Post-Trash Facebook Post-Trash Twitter

Ganser - "Just Look At That Sky" | Album Review

ganser cover.jpg

by Taylor Ruckle (@TaylorRuckle)

With its scrambled noise guitar licks, delirious, driving beats, and lyrics built on a grim sense of irony, Just Look At That Sky --the sophomore full-length from Chicago quartet Ganser-- is the sound of summer. Maybe not in the traditional sense of friendly fun in the sun, but as it builds on their penchant for dark, pulsing atmospherics and razor-sharp attitude, it captures the feel of a summer under lockdown and a post-punk band at their most dialed-in.

Co-lead singer Nadia Garofalo sets the tone in her unhinged, sneering shouts on album opener “Lucky.” Meanwhile, co-lead singer/bassist Alicia Gaines, guitarist Charlie Landsman, and drummer Brian Cundiff lay down one of the album’s most abrasively catchy instrumentals. It’s a sarcastic stare-down with self-destructive tendencies and self-reflected rage -- bitter disappointment in yourself for not being better than you are.

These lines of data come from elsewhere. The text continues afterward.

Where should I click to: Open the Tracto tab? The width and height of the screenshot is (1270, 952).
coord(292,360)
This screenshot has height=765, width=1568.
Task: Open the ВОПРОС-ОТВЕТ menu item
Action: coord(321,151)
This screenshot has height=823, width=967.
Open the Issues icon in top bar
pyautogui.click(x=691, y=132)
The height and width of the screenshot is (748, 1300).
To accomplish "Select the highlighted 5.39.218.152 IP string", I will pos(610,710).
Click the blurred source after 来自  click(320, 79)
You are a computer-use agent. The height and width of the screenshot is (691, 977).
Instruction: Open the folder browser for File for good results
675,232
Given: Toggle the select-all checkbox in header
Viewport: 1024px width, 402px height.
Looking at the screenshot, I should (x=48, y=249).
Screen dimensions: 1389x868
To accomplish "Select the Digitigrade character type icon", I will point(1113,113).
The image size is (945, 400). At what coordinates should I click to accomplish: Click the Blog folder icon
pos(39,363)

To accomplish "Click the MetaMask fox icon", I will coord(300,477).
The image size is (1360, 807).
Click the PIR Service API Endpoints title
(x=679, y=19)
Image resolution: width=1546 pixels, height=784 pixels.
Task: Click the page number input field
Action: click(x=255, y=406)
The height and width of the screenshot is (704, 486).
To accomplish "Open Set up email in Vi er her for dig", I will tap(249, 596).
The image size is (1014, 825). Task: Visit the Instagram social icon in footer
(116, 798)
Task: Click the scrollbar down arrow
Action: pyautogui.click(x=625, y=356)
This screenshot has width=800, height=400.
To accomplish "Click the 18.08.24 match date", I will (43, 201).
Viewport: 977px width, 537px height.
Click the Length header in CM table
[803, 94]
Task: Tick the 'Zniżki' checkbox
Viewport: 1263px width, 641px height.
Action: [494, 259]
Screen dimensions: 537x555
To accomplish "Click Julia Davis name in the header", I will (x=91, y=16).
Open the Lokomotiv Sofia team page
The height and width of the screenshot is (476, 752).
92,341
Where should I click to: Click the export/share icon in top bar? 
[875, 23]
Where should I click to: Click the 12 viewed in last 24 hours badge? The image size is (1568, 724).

Everyday always-online life already amplifies that problem, as they explore in “Bad Form,” where they lament the sickening exhaustion of electronic overexposure. It’s worth noting the album was recorded roughly a year ago, but it hits particularly hard under pandemic conditions, where there’s no escape from the reflection in your computer screen. The production --a team effort by the band along with past collaborators Brian Fox and Mia Clarke-- renders that dissociative turmoil in rich, varied detail throughout the record. Sometimes it’s front and center in rumbling tom rolls and tremolo strumming. Other times, it’s more creeping and ominous, in touches of minimalist piano and other such tasteful art-rock embellishments.

So what about the outside world? Even pre-COVID, it was easy to see it as “a climate of catastrophes that’ll never get better”--a lyric so bluntly apropos for 2020 that it now features on Ganser’s t-shirts. That line comes from “Projector,” where self-assured, pseudo-intellectual pessimism becomes a target ripe for the band’s skewering. At one point, Garofalo declares in mock-confidence, “Let’s recite our theories and how we’d known so much better,” only to be answered by a squealing, spiraling outburst of guitar.

That wry humor is a core part of Ganser, as entwined as Gaines’ relentless bass lines. In past interviews, the band has talked about the importance of not taking themselves too seriously. At the same time, they comment on the fraught relationship between humor and suffering. “[NO YES]” (an inversion of “YES NO” from Odd Talk) samples dialog from a 1959 medical film about clinical depression, pairing it with calm, reflective guitar and synth shimmer. In it, a patient explains that he always kept up his habit of making others laugh, even at his own lowest point. He goes on to compare the feeling of depression to an old saying about the afterlife: “The worst part about hell is not the flames. It’s the hopelessness.”

Just Look At That Sky isn’t about overcoming the hopelessness as much as it’s about those moments of waking up in flames and going on with a smirk, or a sigh, or a scream. It happens internally, as in “Emergency Equipment and Exits,” with its sky-high keys and desperate, sprinting drums, where Gaines reaches for the fire alarm at a party in her own honor. It happens on a grander scale, as in the brassy, swaggering groove of “Bags For Life,” where, yes, the world is plenty disappointing too. Yet the music goes on, taking sometimes-gruesome stock of those moments, and in Ganser’s case, the sound is only getting tighter and more essential.